Objective: Reproduce the lines below, substituting "Goal" for every "Given" and leaving everything else unchanged.

--- start Input for this task ---

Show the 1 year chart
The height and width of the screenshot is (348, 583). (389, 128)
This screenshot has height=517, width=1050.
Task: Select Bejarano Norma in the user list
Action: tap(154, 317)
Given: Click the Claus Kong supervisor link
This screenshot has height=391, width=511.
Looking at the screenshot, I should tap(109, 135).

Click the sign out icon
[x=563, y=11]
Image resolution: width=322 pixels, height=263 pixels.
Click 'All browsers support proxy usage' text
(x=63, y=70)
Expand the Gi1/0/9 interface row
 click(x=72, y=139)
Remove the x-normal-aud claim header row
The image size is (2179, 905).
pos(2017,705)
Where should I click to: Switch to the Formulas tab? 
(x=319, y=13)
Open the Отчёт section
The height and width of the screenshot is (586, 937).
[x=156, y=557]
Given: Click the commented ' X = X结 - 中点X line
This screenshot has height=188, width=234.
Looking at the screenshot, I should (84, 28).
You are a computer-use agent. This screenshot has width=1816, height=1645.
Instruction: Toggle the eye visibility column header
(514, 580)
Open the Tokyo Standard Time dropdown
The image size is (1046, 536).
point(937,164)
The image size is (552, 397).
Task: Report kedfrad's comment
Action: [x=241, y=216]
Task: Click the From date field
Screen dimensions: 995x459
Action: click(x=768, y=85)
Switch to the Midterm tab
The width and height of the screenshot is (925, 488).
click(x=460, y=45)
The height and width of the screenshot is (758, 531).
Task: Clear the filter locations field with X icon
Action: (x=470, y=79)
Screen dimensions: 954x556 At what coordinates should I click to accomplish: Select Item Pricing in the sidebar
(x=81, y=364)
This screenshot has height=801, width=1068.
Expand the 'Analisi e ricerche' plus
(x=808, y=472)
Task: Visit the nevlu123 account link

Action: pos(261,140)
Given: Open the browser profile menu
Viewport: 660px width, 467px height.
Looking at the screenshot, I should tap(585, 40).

--- end Input for this task ---

Answer to the problem:
Show the 1 year chart
The height and width of the screenshot is (348, 583). (389, 128)
This screenshot has height=517, width=1050.
Task: Select Bejarano Norma in the user list
Action: tap(154, 317)
Goal: Click the Claus Kong supervisor link
This screenshot has height=391, width=511.
Looking at the screenshot, I should tap(109, 135).

Click the sign out icon
[x=563, y=11]
Image resolution: width=322 pixels, height=263 pixels.
Click 'All browsers support proxy usage' text
(x=63, y=70)
Expand the Gi1/0/9 interface row
 click(x=72, y=139)
Remove the x-normal-aud claim header row
The image size is (2179, 905).
pos(2017,705)
Where should I click to: Switch to the Formulas tab? 
(x=319, y=13)
Open the Отчёт section
The height and width of the screenshot is (586, 937).
[x=156, y=557]
Goal: Click the commented ' X = X结 - 中点X line
This screenshot has height=188, width=234.
Looking at the screenshot, I should (84, 28).
You are a computer-use agent. This screenshot has width=1816, height=1645.
Instruction: Toggle the eye visibility column header
(514, 580)
Open the Tokyo Standard Time dropdown
The image size is (1046, 536).
point(937,164)
The image size is (552, 397).
Task: Report kedfrad's comment
Action: [x=241, y=216]
Task: Click the From date field
Screen dimensions: 995x459
Action: click(x=768, y=85)
Switch to the Midterm tab
The width and height of the screenshot is (925, 488).
click(x=460, y=45)
The height and width of the screenshot is (758, 531).
Task: Clear the filter locations field with X icon
Action: (x=470, y=79)
Screen dimensions: 954x556 At what coordinates should I click to accomplish: Select Item Pricing in the sidebar
(x=81, y=364)
This screenshot has height=801, width=1068.
Expand the 'Analisi e ricerche' plus
(x=808, y=472)
Task: Visit the nevlu123 account link

Action: pos(261,140)
Goal: Open the browser profile menu
Viewport: 660px width, 467px height.
Looking at the screenshot, I should tap(585, 40).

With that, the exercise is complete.